Kadınların toplumdaki ve ailedeki rollerinin değişmesinin de demografik yapıyı etkilediğine değinen Gökçe, kadınların artık daha özgür olduğunu ve eskisi gibi şiddete ve ayrımcılığa göz yummadıklarını belirtti. Gökçe, bu değişimin kadınların ekonomik bağımsızlıklarını artırdığını ve aile yapısının dönüşümünde önemli bir rol oynadığını ifade etti:

"Kadın daha özgürleşti. Kadın artık eskisi gibi gördüğü şiddete bir bölümü açısından söylüyorum; seyirci kalmamaya, ayrımcılığa seyirci kalmamaya başladı. Ve ‘ben ayaklarımın üstünde dururum, kendi yaşamımı sürdürürüm’ demeye başladı."

‘Kadınlar artık sosyal haklarından haberdar’

İPA başkanı Buğra Gökçe, kadınların ekonomik bağımsızlıklarını kazanmasının, boşanma oranlarının artmasına ve doğum oranlarının düşmesine neden olduğunu belirtti. Ayrıca, bilgi teknolojilerinin yaygınlaşmasıyla birlikte, kadınların dünya genelindeki sosyal hareketlerden ve hak mücadelelerinden daha fazla haberdar olduklarını ve bu durumun da davranışlarını etkilediğini söyledi:

"Yirmi sene önce internetin bu kadar yaygın olmadığı, sosyal medya ağlarının bu kadar popüler olmadığı bir durumda, dünyada ne olduğunu, bir başka kadının ne yaşadığını göremeyen kadın, şimdi bunları da görüyor. Dolayısıyla bu onun hareket biçimini de, bu onun davranış biçimini de belirliyor."

Gökçe, kadınların daha az çocuk yapma eğiliminde olmasının ekonomik sebeplerle de ilişkili olduğunu vurguladı. Kadınların, çocuk yetiştirmenin getirdiği mali yükler ve kariyer hedefleri nedeniyle daha az çocuk sahibi olmayı tercih ettiklerini belirtti:

"Kadınların ekonomik bağımsızlıklarını kazanması ve kariyer hedefleri, daha az çocuk yapma eğilimlerini artırıyor. Ayrıca, çocuk yetiştirmenin getirdiği mali yükler de bu kararı etkiliyor."

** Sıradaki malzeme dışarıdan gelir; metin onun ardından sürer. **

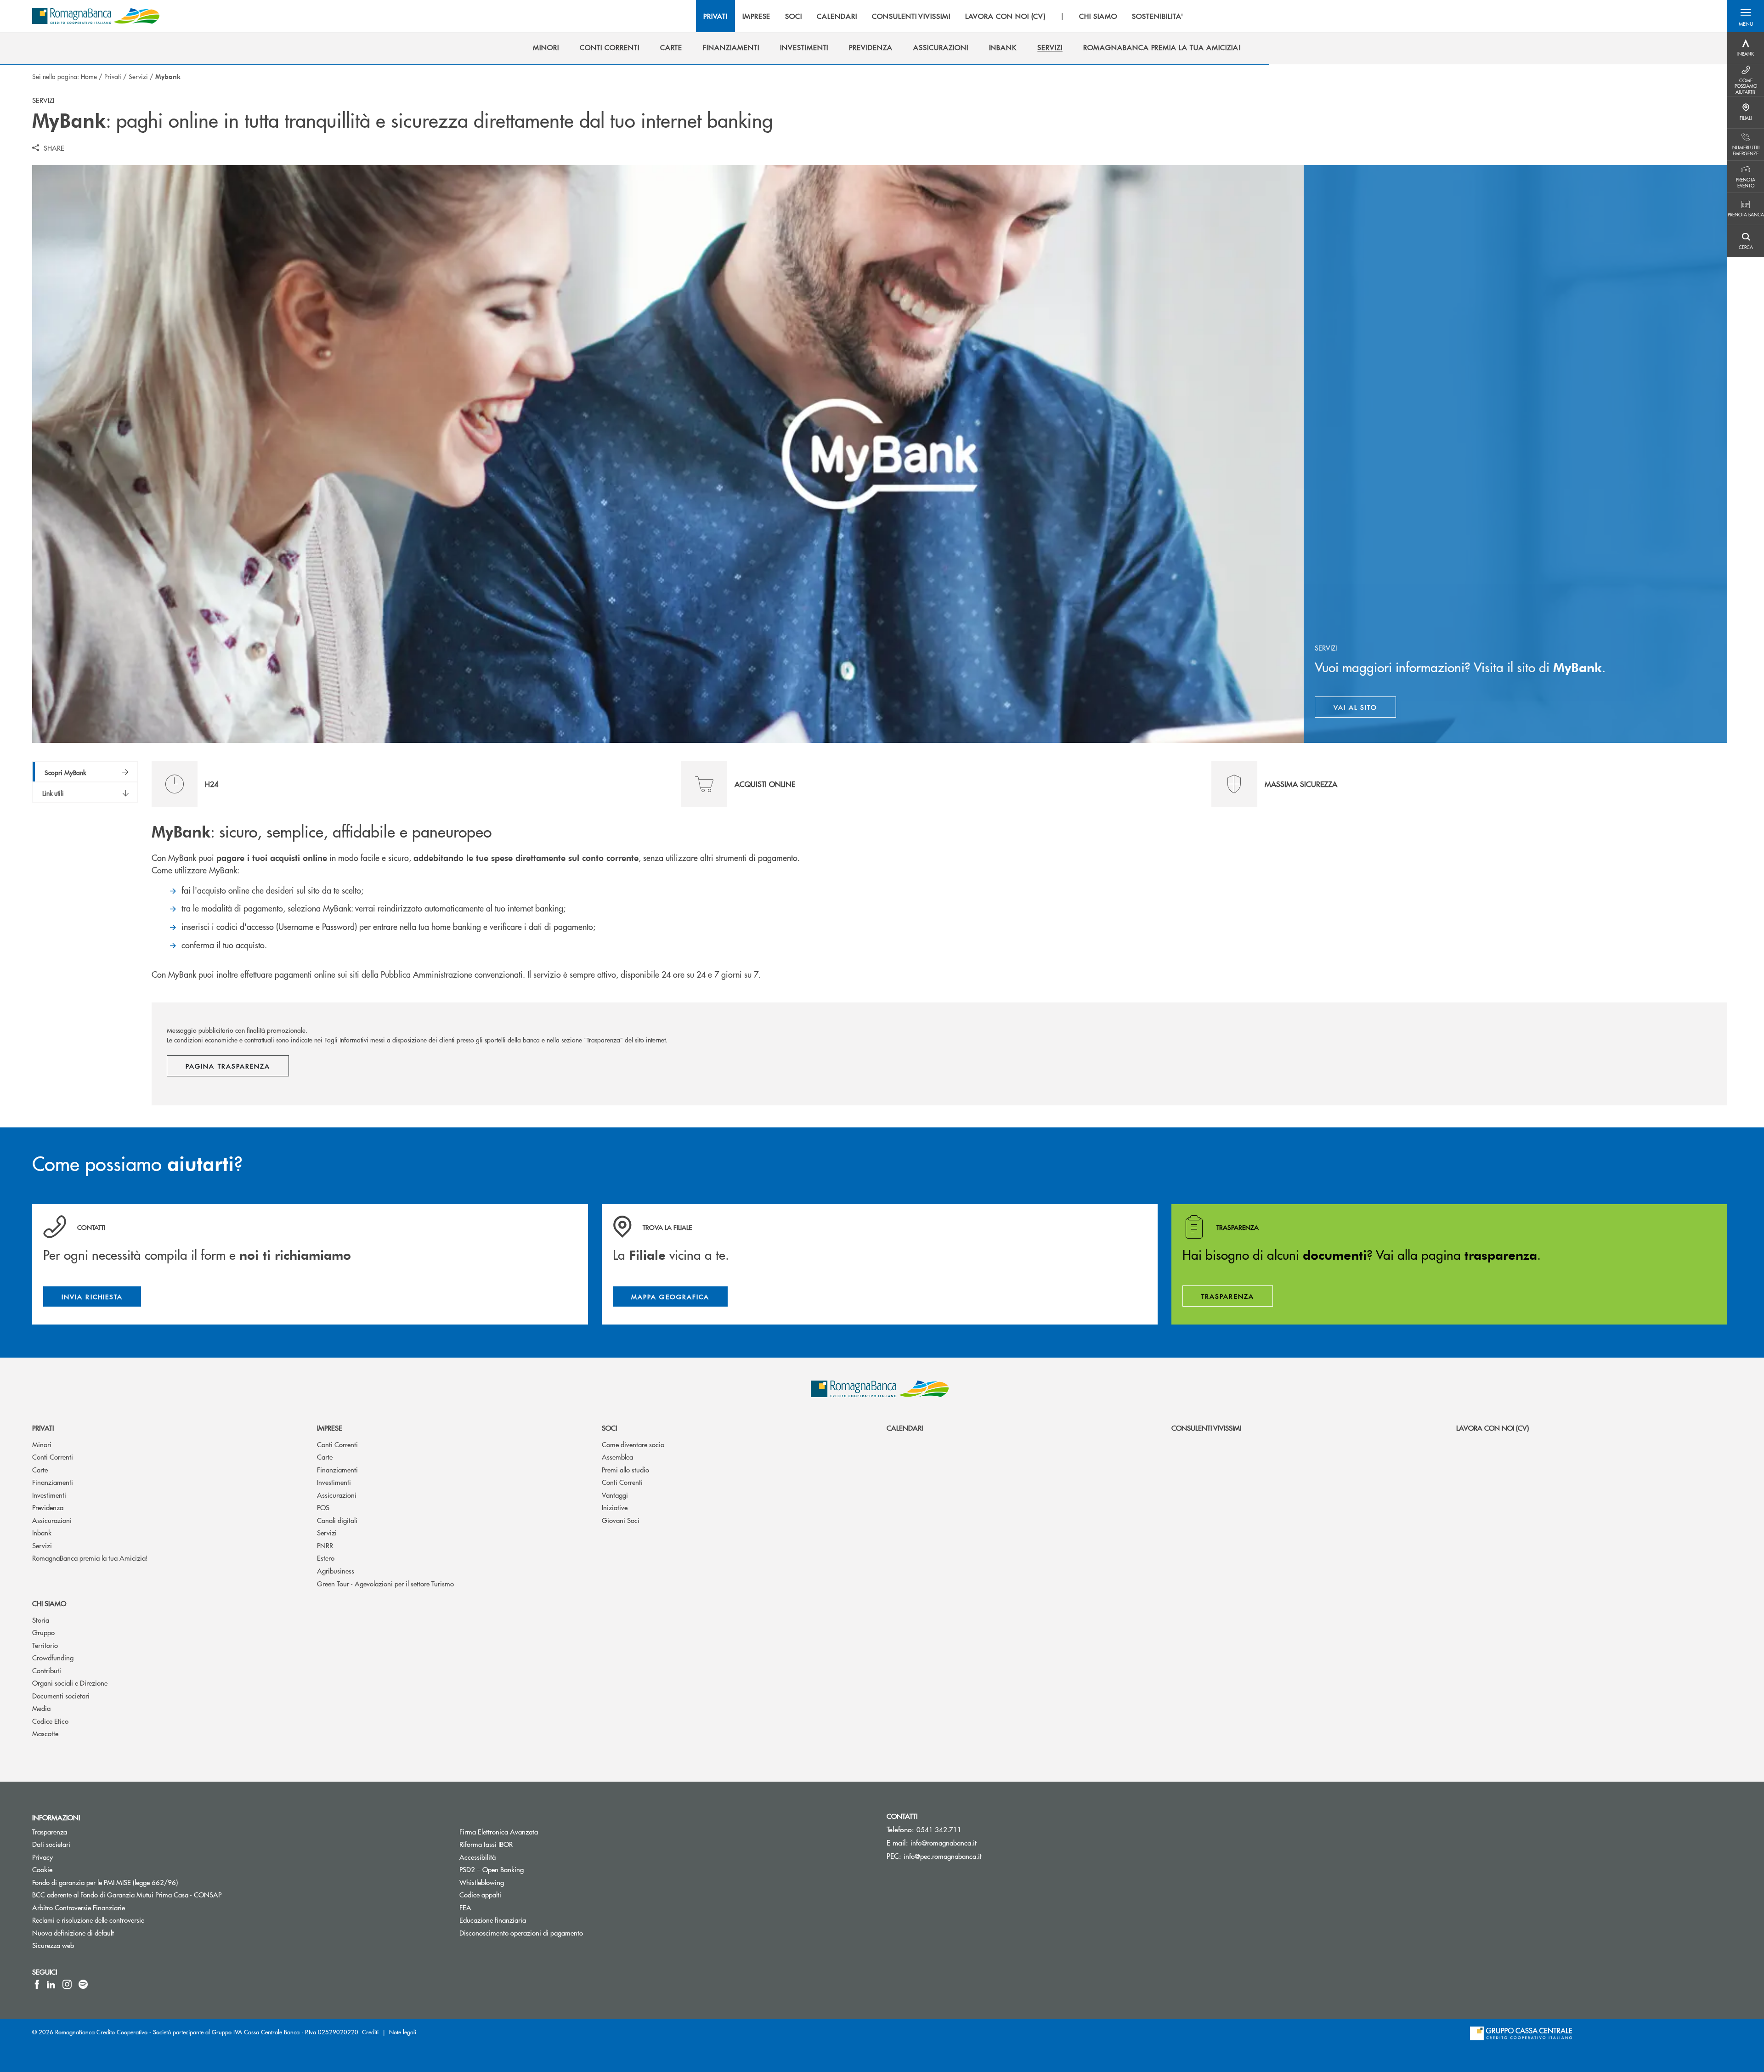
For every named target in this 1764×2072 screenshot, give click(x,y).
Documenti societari (61, 1695)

İPA Başkanı Buğra Gökçe, kadınların toplumdaki ve ailedeki rollerinin değişmesinin, İstanbul'un demografik yapısındaki dönüşümü hızlandırdığını ve bu durumun uzun vadede sosyal ve ekonomik politikalarda köklü değişiklikler gerektireceğini ifade etti.

Göçmen krizi ve İstanbul: Resmi rakamların ötesinde bir gerçek: 'İstanbul’un demografik yapısı değişti’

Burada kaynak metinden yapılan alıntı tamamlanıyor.